**JOB A**
In the rows, start at the line that has "Given: Open Sergii" and stop after the line that has "point(58,377)". Write those lines out again with "radio button" swapped for "option" and nothing else changed.

**SOURCE**
——————

ADS to close recycling facility in Waterloo, Iowa

The company says its facility expansion in Cordele, Georgia, as well as its existing recycling facilities in Ohio and Pennsylvania, will provide it with enough capacity to continue to serve the southeastern U.S.

Advanced Drainage Systems Inc. logo.

Image courtesy of Advanced Drainage Systems Inc.

Advanced Drainage Systems Inc. (ADS) plans to close its recycling facility in Waterloo, Iowa, and shift its processing capacity to other sites.

According to a June 18 Worker Adjustment and Retraining Notification Act (WARN) filing, the facility will close Aug. 17 and result in 71 layoffs.

In a statement, the company, which produces plastic pipe, chambers and other products for the stormwater and on-site septic wastewater industries, says its ongoing facility expansion in Cordele, Georgia, as well as its existing recycling facilities in Ohio and Pennsylvania, will provide sufficient capacity to continue to support its manufacturing locations as well as the growing needs of the southeastern United States.

——————

**INPUT ROWS**
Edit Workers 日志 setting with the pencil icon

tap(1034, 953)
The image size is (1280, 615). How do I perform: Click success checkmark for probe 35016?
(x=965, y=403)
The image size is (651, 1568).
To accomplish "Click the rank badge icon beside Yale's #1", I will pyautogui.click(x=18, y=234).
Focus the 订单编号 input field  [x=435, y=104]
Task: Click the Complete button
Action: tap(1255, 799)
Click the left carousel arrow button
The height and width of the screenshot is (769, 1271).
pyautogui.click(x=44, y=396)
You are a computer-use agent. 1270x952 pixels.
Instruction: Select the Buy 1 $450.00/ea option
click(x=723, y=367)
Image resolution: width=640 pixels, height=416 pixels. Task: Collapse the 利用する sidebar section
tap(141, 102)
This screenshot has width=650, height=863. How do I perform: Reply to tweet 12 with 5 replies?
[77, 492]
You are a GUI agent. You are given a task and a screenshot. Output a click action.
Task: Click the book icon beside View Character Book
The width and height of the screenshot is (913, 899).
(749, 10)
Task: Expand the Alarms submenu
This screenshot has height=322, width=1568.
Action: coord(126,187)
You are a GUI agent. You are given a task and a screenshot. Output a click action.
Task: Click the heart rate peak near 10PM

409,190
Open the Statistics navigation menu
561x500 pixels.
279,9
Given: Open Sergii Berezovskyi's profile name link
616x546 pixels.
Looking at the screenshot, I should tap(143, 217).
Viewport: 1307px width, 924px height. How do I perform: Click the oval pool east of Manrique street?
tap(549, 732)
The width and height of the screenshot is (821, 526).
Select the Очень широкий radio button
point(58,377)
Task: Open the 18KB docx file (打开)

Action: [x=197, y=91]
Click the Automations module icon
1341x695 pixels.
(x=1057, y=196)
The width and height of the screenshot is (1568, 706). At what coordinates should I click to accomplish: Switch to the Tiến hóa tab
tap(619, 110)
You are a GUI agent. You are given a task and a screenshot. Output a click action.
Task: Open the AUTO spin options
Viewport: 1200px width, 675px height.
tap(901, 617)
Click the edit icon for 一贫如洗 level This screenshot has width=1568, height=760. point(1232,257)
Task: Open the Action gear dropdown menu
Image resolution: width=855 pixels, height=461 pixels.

——————

**JOB B**
Name every U.S. state that the article on the ADS recycling facility closure mentions.

**TASK SOLUTION A**
Given: Open Sergii Berezovskyi's profile name link
616x546 pixels.
Looking at the screenshot, I should tap(143, 217).
Viewport: 1307px width, 924px height. How do I perform: Click the oval pool east of Manrique street?
tap(549, 732)
The width and height of the screenshot is (821, 526).
Select the Очень широкий option
point(58,377)

**TASK SOLUTION B**
Iowa, Georgia, Ohio, Pennsylvania